__INSTRUCTIONS TO FOLLOW__
Find the line containing "The width and". Retype it and every later line of the records exactly, leaving out pictures.

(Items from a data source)
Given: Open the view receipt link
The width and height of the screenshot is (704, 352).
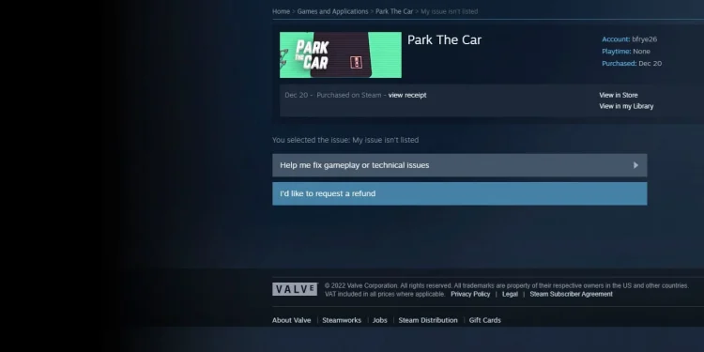Looking at the screenshot, I should pos(407,95).

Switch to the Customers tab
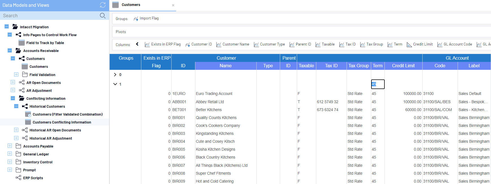(131, 5)
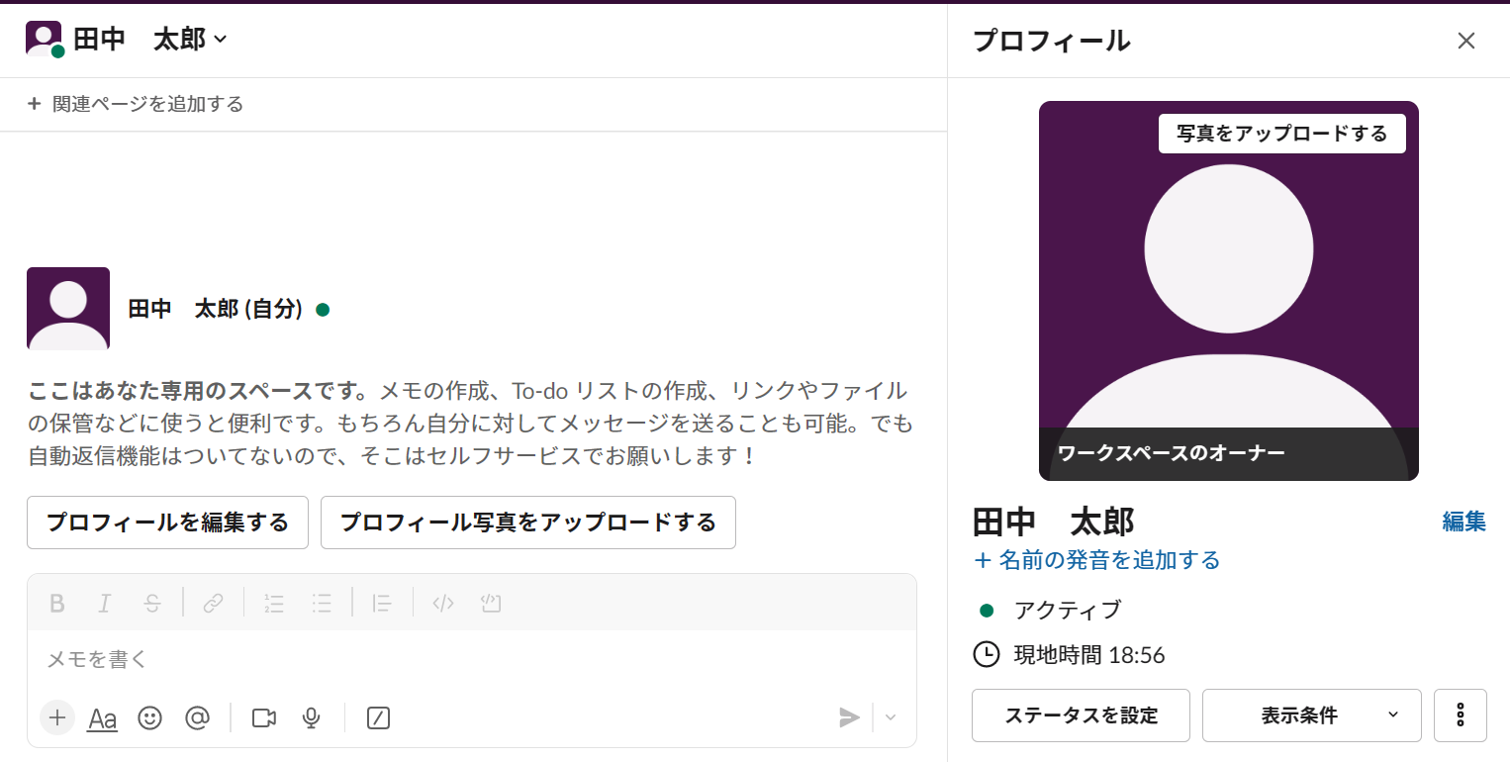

__OUTPUT BELOW__
The width and height of the screenshot is (704, 352).
Looking at the screenshot, I should pos(407,95).

Switch to the Customers tab
(131, 5)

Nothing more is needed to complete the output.